*Aim of the exercise*: Two lines below mark the span: the one containing "The image size is (1200, 641)." and the one containing "Reload the page". Set down both, plus every line between, exactly as they stand, and nothing else.

*The data*:
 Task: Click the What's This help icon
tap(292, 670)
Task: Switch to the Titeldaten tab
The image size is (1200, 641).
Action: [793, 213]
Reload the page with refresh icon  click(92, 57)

==

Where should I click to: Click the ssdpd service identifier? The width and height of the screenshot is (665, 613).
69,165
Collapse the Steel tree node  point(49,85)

--

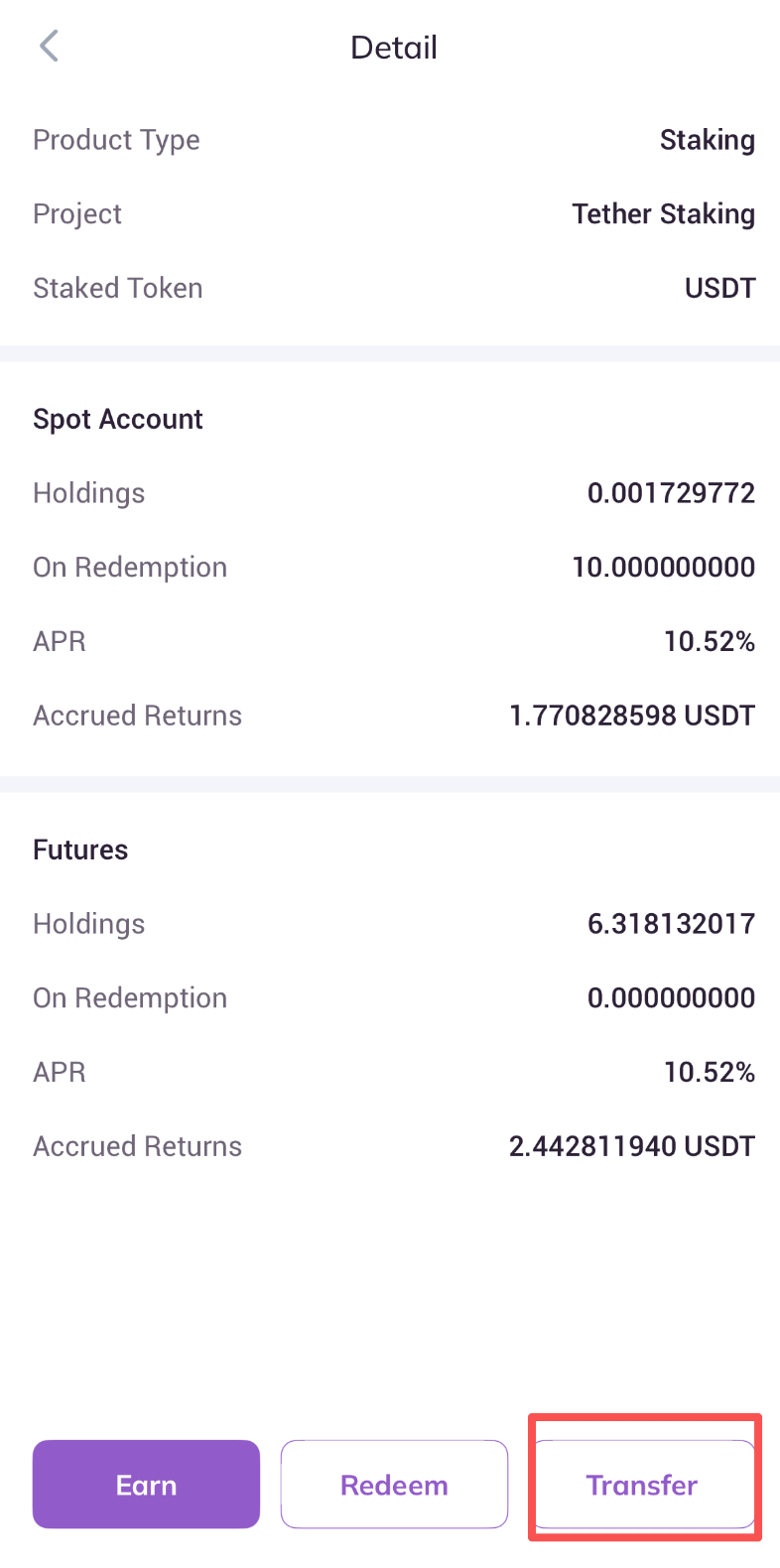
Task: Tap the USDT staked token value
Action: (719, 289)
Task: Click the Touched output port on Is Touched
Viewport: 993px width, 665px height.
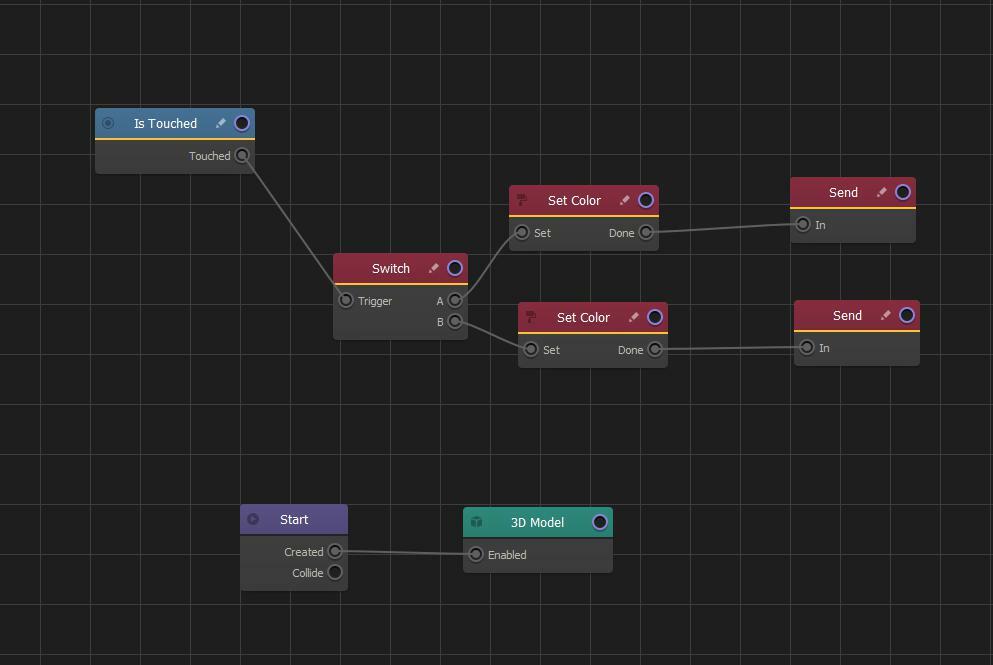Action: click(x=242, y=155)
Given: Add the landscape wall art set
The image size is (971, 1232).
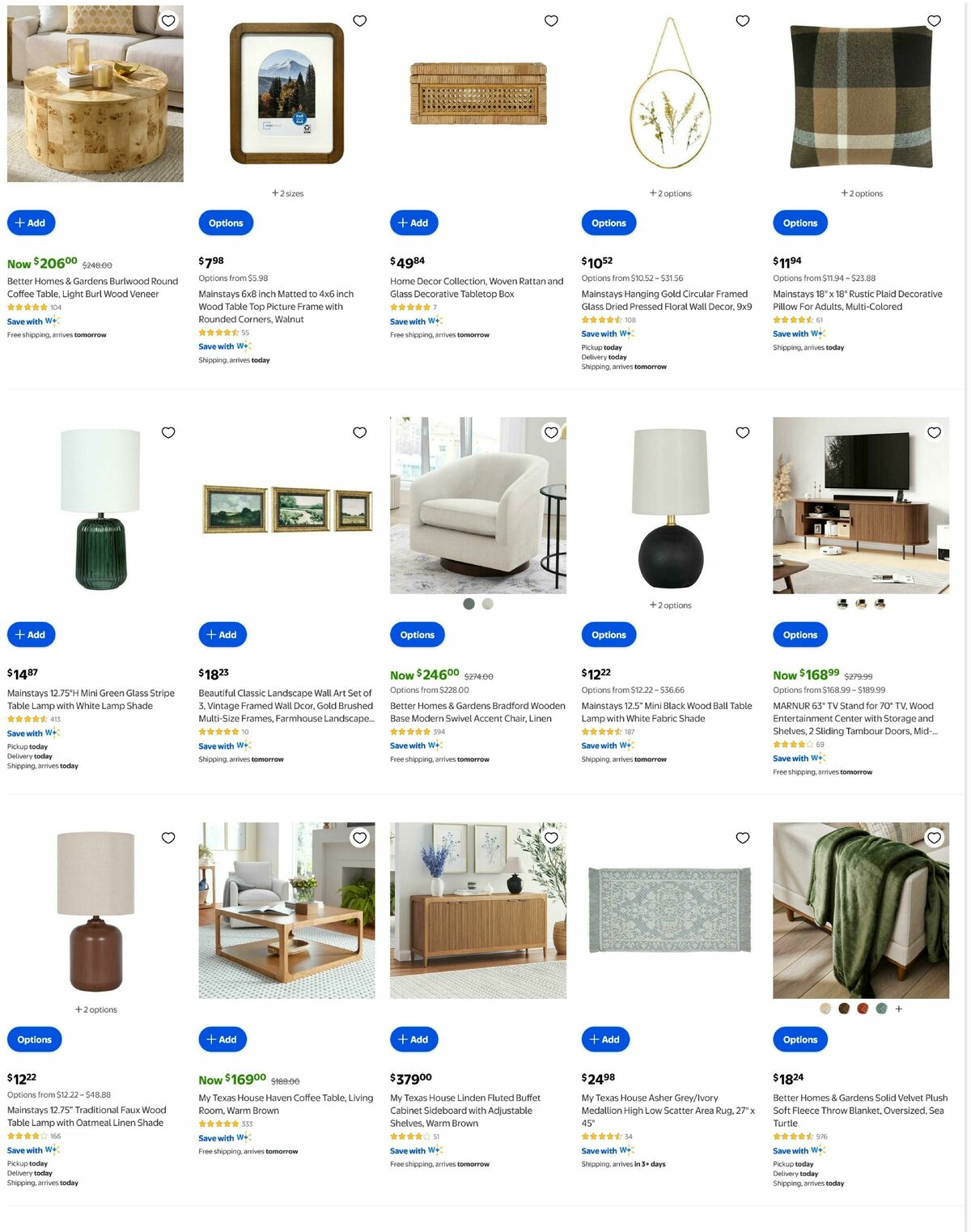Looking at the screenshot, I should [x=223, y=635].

*Result of the exercise*:
The image size is (1200, 641).
Action: [793, 213]
Reload the page with refresh icon  click(92, 57)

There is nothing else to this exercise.